Aus Sicht eines wirksamen Meeresnaturschutzes zählen zu den wesentlichen Aufgaben einer Meeresraumordnung für die deutsche AWZ von Nord- und Ostsee unter anderem
- der Schutz der natürlichen Lebensgrundlagen vor – diese Grundlagen gefährdenden – Nutzungsansprüchen,
- die planerische Sicherung von Räumen für die weitere Entwicklung der Meeresnatur auch im Sinne der Ziele der EU-Meeresstrategierahmenrichtlinie, in der für das Jahr 2020 die Bewahrung oder – soweit erforderlich – das Erreichen eines guten ökologischen Zustandes der Meeresbereiche in der Europäischen Union formuliert ist,
- die Identifikation von Räumen für umweltverträgliche Nutzungen sowie die Abstimmung der Durchführung der Meeresnutzungen mit den Schutzbedürfnissen der marinen Umwelt durch geeignete Maßnahmen der räumlichen Planung.
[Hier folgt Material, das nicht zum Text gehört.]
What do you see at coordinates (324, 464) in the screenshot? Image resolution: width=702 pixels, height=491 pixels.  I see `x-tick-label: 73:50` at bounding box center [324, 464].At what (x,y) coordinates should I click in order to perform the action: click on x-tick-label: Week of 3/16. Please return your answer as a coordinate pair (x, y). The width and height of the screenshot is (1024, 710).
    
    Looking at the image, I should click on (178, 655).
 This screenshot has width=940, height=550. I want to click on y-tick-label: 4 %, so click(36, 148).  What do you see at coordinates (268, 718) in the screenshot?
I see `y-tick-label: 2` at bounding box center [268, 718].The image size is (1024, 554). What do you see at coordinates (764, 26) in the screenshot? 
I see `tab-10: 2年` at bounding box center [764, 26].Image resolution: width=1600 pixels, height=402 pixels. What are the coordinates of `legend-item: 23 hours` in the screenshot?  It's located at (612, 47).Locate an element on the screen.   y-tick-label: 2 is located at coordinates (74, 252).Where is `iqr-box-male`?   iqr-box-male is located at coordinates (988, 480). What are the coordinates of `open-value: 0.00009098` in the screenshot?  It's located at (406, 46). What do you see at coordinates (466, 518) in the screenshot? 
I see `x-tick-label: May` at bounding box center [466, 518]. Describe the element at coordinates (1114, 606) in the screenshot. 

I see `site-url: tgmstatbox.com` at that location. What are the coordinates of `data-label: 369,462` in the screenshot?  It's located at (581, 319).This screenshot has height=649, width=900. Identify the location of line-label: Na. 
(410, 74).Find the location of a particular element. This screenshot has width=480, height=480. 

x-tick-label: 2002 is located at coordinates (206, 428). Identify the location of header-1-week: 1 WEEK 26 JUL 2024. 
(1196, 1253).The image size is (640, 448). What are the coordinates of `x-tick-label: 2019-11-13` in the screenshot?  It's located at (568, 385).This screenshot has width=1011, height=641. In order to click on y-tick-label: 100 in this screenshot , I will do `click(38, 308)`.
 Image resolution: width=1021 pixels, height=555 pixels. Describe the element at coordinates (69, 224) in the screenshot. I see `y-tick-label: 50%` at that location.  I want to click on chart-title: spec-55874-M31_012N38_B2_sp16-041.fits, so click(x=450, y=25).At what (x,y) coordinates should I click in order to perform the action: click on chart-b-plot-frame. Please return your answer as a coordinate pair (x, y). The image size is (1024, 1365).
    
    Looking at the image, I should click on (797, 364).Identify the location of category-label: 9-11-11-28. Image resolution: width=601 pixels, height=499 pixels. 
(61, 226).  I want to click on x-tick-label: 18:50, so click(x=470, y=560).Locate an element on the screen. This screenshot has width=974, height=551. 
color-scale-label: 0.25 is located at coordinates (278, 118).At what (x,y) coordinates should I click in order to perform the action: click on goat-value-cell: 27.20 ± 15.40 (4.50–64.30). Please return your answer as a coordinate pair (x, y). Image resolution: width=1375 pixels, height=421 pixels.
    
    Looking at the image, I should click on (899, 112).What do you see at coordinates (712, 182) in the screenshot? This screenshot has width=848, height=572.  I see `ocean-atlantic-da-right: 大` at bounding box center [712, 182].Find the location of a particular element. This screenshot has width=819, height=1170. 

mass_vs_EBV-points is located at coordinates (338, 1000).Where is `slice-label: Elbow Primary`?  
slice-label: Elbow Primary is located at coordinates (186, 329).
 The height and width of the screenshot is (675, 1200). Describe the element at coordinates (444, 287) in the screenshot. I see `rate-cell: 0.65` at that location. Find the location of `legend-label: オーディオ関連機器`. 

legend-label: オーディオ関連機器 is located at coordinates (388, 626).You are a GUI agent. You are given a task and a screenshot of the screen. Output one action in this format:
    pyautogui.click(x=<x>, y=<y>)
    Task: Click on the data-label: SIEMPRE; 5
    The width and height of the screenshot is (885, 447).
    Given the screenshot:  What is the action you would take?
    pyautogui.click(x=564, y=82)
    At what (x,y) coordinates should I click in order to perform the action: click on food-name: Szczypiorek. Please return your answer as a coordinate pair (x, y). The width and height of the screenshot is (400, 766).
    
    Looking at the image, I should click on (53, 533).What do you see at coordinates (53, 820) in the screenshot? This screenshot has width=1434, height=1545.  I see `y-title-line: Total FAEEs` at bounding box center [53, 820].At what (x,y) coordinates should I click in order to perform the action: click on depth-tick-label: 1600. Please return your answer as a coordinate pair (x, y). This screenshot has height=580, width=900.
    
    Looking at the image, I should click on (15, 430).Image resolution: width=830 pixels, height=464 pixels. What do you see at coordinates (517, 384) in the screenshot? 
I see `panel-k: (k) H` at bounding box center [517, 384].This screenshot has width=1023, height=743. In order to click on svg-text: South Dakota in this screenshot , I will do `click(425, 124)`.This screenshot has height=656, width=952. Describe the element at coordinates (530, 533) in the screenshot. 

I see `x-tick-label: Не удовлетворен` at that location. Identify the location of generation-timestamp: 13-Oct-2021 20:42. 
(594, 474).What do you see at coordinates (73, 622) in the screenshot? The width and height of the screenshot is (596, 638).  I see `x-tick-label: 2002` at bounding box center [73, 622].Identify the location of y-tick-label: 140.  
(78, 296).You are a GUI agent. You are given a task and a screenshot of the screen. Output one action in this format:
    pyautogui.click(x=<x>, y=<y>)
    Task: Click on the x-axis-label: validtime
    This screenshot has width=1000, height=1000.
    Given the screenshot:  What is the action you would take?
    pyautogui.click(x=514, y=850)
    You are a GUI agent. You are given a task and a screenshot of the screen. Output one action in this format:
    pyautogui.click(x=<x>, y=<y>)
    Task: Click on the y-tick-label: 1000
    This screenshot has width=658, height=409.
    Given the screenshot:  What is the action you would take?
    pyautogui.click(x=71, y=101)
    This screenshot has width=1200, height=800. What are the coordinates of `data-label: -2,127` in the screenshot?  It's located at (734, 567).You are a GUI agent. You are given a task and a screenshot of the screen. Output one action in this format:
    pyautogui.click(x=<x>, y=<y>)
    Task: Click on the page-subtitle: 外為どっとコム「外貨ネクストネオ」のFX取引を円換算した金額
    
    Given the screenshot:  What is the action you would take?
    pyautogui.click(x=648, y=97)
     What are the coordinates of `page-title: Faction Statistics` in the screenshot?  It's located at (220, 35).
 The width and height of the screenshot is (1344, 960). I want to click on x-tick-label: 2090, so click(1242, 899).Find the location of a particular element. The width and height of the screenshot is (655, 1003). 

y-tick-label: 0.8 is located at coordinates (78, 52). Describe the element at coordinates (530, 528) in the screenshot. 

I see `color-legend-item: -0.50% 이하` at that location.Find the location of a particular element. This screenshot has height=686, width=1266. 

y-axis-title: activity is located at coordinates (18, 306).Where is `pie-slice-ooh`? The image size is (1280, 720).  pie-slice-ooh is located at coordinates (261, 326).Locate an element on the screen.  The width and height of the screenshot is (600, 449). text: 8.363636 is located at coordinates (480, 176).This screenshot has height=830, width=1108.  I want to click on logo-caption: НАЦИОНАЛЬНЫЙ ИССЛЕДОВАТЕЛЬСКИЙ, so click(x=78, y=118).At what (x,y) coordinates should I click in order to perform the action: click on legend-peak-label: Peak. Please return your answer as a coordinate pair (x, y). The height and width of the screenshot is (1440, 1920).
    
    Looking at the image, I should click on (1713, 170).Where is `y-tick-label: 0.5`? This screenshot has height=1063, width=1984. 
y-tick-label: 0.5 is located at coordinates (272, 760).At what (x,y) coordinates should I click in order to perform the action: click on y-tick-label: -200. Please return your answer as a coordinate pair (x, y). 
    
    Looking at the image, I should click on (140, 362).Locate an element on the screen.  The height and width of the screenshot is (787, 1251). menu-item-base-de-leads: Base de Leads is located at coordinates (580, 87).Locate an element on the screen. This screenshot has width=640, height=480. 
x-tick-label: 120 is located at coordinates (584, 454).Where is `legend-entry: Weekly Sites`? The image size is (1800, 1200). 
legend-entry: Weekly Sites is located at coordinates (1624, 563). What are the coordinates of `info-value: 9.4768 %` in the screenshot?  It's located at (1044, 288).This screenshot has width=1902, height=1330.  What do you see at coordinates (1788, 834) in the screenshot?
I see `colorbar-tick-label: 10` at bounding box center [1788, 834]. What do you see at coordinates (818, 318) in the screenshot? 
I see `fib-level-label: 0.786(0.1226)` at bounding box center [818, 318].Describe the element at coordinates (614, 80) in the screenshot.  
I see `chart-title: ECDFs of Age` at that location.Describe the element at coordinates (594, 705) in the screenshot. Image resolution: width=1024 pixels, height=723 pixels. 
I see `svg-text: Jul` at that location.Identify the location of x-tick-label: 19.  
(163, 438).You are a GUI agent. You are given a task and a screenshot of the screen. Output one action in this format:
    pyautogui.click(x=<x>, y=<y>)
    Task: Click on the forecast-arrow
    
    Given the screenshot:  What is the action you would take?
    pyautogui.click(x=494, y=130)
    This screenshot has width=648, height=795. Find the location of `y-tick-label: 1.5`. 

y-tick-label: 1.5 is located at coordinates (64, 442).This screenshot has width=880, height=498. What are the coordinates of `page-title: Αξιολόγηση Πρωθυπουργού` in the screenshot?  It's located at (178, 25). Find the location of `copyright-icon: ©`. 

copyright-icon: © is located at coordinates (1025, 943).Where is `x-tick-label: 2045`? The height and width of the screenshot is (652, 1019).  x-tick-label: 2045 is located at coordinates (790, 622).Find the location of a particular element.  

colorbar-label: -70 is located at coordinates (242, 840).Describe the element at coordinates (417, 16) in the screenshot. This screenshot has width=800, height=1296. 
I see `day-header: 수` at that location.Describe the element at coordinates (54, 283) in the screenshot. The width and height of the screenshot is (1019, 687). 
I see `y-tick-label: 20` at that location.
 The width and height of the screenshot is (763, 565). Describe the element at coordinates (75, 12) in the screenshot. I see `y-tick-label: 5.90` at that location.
Hier werden Strategien der Mehrfachnutzung des begrenzten Meeresraumes in deutschen AWZ künftig eine größere Rolle spielen.
Aktivitäten des Meeresnaturschutzes in der marinen Raumordnung
Für eine auch künftig erforderliche angemessene Integration von meeresökologischen und -naturschutzfachlichen Belangen sowie zur Umsetzung des Ökosystemansatzes in der marinen Raumordnung wurden im Geschäftsbereich des BMUV unter anderem Forschungsprojekte zur Entwicklung von raumordnerisch relevanten Schutzzielen für die Meeresnatur durchgeführt und naturschutzfachliche Aspekte in die Entwicklung einer transnationalen Raumordnung in Nord- und Ostsee auf EU-Ebene, im Rahmen der regionalen Meeresschutzübereinkommen OSPAR und HELCOM sowie in nationale Prozesse von Planaufstellungen, Planänderungen, Leitbildentwicklungen und Rechtsnovellierungen eingebracht.
Zur Integration meeresnaturschutzfachlicher Belange in die marine Raumordnung der deutschen AWZ von Nord und Ostsee hat das Bundesamt für Naturschutz (BfN) im Jahr 2021 seinen Naturschutzfachlichen Planungsbeitrag aus dem Jahr 2006 aktualisiert.